There are two ways to use Apple’s Shortcuts to help reduce the burden of time tracking: using shortcuts or automation. For example, let’s say I want to track the time I’m spending reading RSS feeds with an app like News Explorer. The first approach, which I call the “automation way”, is to use an automation that will trigger a Timery timer called “Catch up my RSS feeds” upon starting News Explorer. After I’m done, another automation will trigger a stop on the Timery timer when News Explorer is closed. As you can see, two automations are needed: one to start the tracking, another to stop it. The problem with this approach is, what if I want to momentarily close News Explorer for some reason without stopping the currently running timer? A variation of the automation approach would be to manually stop the timer, then the second automation wouldn’t be needed. The second approach is to use a shortcut that will trigger the start of the Timery timer then open the News Explorer application. Stopping the timer would be triggered manually. I tend to prefer the latter approach. So, each time tracking shortcuts are following the same structure: check the current timer, if there isn’t one running, start one, then open the desired application. I created a more advanced shortcut to track my writings time by asking me which app I want to write in, then, depending on the choice, a timer is started if none is currently running, then the selected application is launched.

This fall, when macOS Monterey ships and applications get updated, I’ll be able to use my Shortcuts on the Mac too. Meanwhile, I have to manually trigger the time tracking when I’m using my Mac.

Tracking another dimension — which type of device I’m using

There is something else, besides my time, that I wanted to track: which device I’m using. I’m a multi-devices type of user; the idea came later in my time tracking journey to track which device I’m currently working on. Device tracking is simple to achieve by using Toggl’s tags. I’ve defined the following tags: iPhone, iPad, MacBook Air, Mac mini, iMac. When I’m done with a specific task, I stop my running timer and add the device tag. I could probably automate this with a more sophisticated Shortcut, maybe in the future, when macOS Monterey ships.

My experience of tracking my time, all the time

Saved timers in Timery acting like a to-do list
Saved timers in Timery acting like a to-do list

Toggl allows me to have a better idea of how I spend my time as a blogger. I knew that I spend quite some time on this hobby. Toggl helps me get a detailed view in that respect. At the beginning of my journey to time tracking, it took a lot of discipline to remember to start and stop the timer. There is no magic bullet here. By using shortcuts, this burden is somewhat reduced, though. Do I forget running timers? You bet. Thankfully, Timery provides an easy way to edit an entry.
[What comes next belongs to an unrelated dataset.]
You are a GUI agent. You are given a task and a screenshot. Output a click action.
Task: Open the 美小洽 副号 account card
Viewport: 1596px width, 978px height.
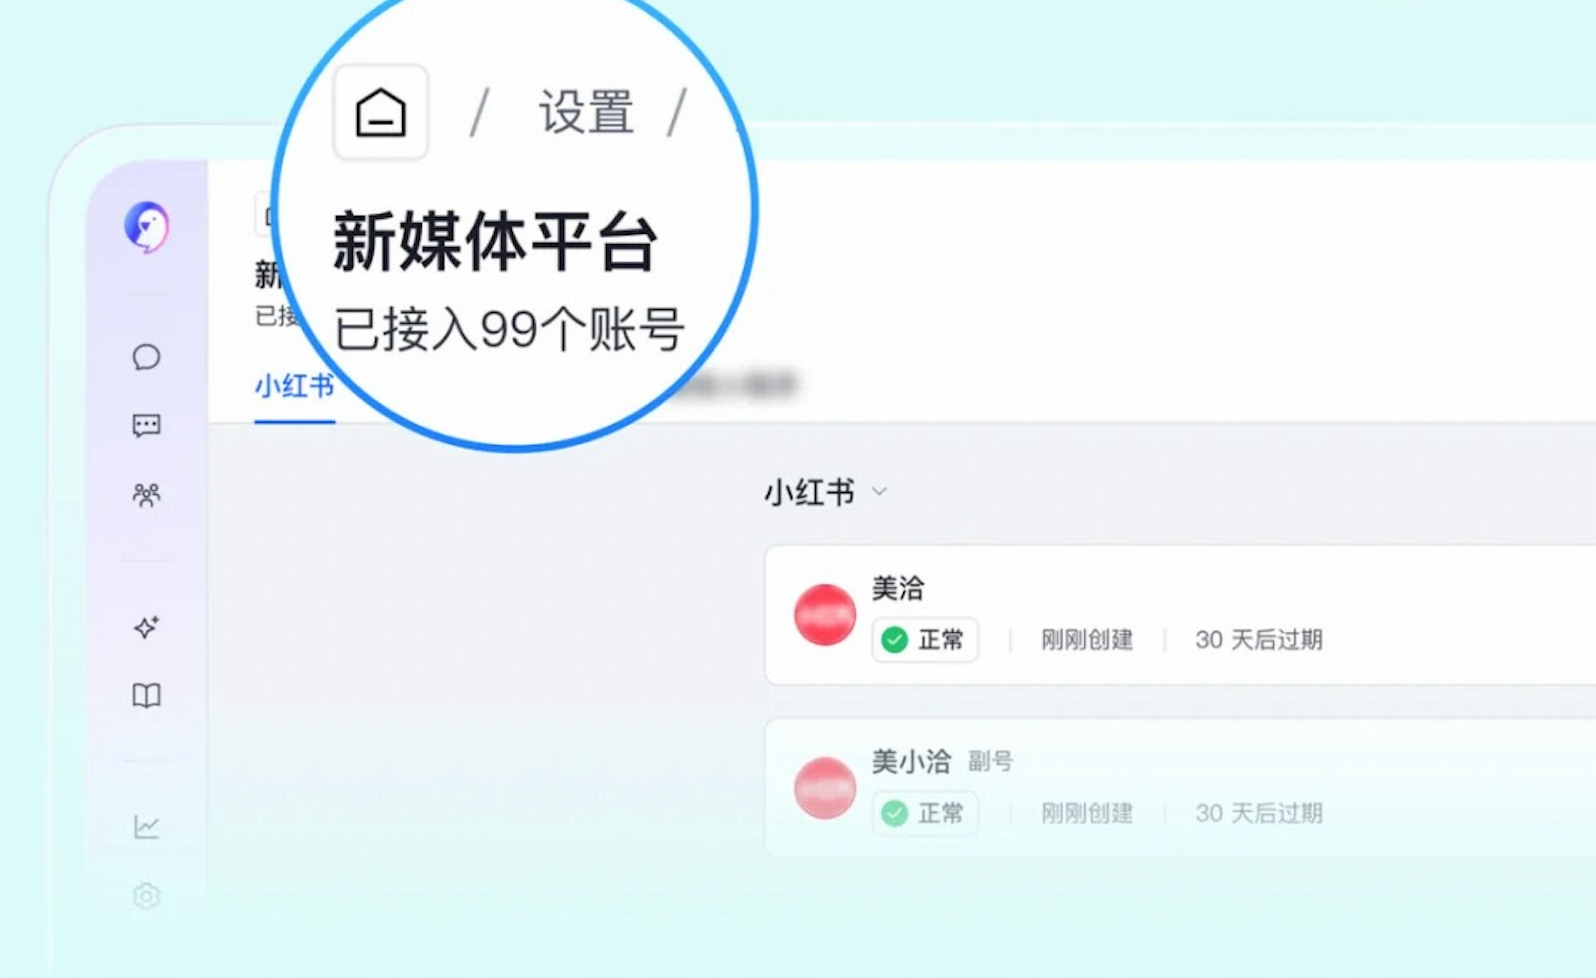click(x=1180, y=788)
The initial objective was to track at least 90% of my blogging-related activities. In addition, I wanted to avoid stressing about starting the timer before doing some work. After a week or two of testing and tweaking, my setup was good enough for my needs of easy time tracking without requiring too much attention or adding friction to my work, thanks to automation and shortcuts.

Having a detailed list of my time tracking at the end of the day is satisfying and very telling of how I spend my time.

After a while, I started to change the way I engage in activities early in the morning. Instead of randomly working on something, I usually open Timery to the “Saved timers” page and look at the list as a to-do list. I start at the top and hit one of the saved timers, start working, then hit another timer, etc. Reading activities are at the top, while content creation activities are further down the list. This has become a routine each morning, and I love it. I feel more disciplined.

Reporting in Toggl
Reporting in Toggl

Timery and Focused Work are Toggl clients with no reporting features. Toggl’s website is the only way to get some insights and statistics, and reporting. At first, I thought reports were detailed enough for me in the free tier, but I eventually switched to a paid tier to get more control and details3. Reports can be downloaded in CSV format for later processing in Excel or Apple’s Numbers, too.

Finally, I can’t track my time when I’m offline. That can be a problem when doing some work on a plane, for example. Unfortunately, there is no “batch upload” feature in any of Toggl clients.

So, how and where do I spend my time as a blogger?

So, how am I spending my time, you might ask? Since the beginning of my time tracking journey, here are the most important takeaways.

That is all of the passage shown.